Adam B Tue, 18 Feb 2014 17:30:06 -0800


> On Feb. 18, 2014, 2:07 p.m., Vinod Kone wrote:
> > src/tests/fault_tolerance_tests.cpp, line 712
> > <https://reviews.apache.org/r/16724/diff/6/?file=492072#file492072line712>
> >
> >     Why do you need to AWAIT on this?


Copy/paste coding, sanity-checking overkill as I was trying to get this stuff 
figured out. Removed.


> On Feb. 18, 2014, 2:07 p.m., Vinod Kone wrote:
> > src/tests/mesos.hpp, lines 239-252
> > <https://reviews.apache.org/r/16724/diff/6/?file=492073#file492073line239>
> >
> >     Why not augment createTask() above?
> >     
> >     Also, it seems a bit weird to use DEFAULT_EXECUTOR_INFO as 
> > Task.ExecutorInfo.

If I use createTask() as is, I get "Failed to launch executor <foo> of 
framework <bar> because it is unknown to the isolator".
If I add "task.mutable_executor()->CopyFrom(DEFAULT_EXECUTOR_INFO);" after 
calling createTask, I get TASK_LOST ("TaskInfo must have either an 'executor' 
or a 'command'").
>From the declaration of TaskInfo in mesos.proto, "Either ExecutorInfo or 
>CommandInfo should be set" (not both), so I think it makes sense to have 
>createTaskWithCommand() and createTaskWithExecutor().

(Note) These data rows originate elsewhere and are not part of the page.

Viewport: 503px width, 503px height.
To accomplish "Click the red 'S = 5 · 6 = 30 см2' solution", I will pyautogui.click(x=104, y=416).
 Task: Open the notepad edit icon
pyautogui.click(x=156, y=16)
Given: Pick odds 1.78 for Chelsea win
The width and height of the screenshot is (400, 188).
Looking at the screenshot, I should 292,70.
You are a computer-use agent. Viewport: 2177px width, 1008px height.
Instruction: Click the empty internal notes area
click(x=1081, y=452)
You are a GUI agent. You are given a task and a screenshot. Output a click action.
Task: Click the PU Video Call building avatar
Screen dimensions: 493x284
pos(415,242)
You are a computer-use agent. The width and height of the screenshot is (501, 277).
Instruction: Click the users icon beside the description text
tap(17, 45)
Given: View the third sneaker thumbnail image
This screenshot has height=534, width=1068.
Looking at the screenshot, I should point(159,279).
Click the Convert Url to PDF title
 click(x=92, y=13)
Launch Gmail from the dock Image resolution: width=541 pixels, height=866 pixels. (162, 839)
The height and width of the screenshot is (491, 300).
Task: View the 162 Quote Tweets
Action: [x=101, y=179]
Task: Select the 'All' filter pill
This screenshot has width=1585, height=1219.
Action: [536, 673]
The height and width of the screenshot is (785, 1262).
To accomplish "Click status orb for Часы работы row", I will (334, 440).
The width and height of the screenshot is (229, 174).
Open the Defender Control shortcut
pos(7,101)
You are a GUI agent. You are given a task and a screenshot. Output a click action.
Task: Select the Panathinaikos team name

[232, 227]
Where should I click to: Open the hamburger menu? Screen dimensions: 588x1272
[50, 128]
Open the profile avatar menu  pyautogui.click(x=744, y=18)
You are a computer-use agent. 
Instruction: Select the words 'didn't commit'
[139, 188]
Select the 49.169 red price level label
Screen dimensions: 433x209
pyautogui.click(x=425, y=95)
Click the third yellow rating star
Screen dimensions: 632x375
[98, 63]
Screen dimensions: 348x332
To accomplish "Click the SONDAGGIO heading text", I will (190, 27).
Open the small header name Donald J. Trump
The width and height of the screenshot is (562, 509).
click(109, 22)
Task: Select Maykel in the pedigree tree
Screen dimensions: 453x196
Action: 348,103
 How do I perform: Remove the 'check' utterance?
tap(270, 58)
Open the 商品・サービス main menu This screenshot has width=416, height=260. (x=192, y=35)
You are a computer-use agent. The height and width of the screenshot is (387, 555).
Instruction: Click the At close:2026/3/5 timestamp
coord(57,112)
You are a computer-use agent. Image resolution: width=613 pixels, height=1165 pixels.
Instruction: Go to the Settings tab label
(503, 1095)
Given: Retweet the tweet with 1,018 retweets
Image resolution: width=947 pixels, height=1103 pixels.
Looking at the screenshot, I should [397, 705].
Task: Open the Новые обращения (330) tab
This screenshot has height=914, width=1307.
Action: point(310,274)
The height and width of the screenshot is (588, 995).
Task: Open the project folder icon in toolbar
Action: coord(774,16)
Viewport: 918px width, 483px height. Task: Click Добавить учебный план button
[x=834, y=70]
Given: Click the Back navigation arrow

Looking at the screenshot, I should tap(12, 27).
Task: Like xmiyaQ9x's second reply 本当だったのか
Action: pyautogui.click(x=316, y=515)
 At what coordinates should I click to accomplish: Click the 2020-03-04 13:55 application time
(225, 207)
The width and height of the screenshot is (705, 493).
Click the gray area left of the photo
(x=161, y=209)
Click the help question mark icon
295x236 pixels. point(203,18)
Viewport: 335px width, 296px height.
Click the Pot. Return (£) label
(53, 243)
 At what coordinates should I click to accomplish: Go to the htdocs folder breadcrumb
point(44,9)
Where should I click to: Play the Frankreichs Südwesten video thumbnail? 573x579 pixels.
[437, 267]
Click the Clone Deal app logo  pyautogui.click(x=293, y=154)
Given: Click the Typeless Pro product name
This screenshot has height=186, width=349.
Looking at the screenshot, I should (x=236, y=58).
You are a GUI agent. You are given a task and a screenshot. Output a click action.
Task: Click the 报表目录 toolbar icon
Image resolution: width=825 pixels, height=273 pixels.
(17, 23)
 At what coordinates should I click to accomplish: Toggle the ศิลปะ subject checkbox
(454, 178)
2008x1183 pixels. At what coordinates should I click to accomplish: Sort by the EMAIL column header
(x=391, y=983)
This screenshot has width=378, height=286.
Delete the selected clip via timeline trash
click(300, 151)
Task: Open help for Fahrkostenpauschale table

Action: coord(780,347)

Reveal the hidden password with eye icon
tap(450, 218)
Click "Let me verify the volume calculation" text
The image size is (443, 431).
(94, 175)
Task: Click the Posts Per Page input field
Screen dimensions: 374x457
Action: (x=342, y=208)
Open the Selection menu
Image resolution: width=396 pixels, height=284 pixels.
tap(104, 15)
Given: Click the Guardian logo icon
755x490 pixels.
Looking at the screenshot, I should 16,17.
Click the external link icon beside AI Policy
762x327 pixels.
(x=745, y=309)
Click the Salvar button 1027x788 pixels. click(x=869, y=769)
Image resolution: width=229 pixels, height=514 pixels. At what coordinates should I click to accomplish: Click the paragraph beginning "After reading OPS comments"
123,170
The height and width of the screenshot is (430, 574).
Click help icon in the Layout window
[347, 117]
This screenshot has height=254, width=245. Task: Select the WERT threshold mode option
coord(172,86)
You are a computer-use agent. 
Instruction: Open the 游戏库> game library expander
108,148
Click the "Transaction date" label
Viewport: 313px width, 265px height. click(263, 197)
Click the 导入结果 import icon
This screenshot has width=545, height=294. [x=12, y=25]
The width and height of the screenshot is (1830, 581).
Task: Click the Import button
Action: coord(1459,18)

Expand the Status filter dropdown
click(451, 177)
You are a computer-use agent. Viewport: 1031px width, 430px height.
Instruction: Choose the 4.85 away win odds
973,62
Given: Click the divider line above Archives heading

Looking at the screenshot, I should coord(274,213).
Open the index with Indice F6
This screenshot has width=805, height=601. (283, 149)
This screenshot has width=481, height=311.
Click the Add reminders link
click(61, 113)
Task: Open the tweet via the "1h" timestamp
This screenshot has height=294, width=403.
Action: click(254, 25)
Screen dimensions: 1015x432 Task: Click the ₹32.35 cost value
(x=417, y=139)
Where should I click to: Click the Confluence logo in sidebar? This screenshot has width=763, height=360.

Since I'm just using the 
>DEFAULT_EXECUTOR_INFO, I have renamed my function 
>createTaskWithDefaultExecutor(), but we could generalize this to take in an 
>(optional) ExecutorInfo.


> On Feb. 18, 2014, 2:07 p.m., Vinod Kone wrote:
> > src/tests/fault_tolerance_tests.cpp, lines 788-789
> > <https://reviews.apache.org/r/16724/diff/6/?file=492072#file492072line788>
> >
> >     ditto.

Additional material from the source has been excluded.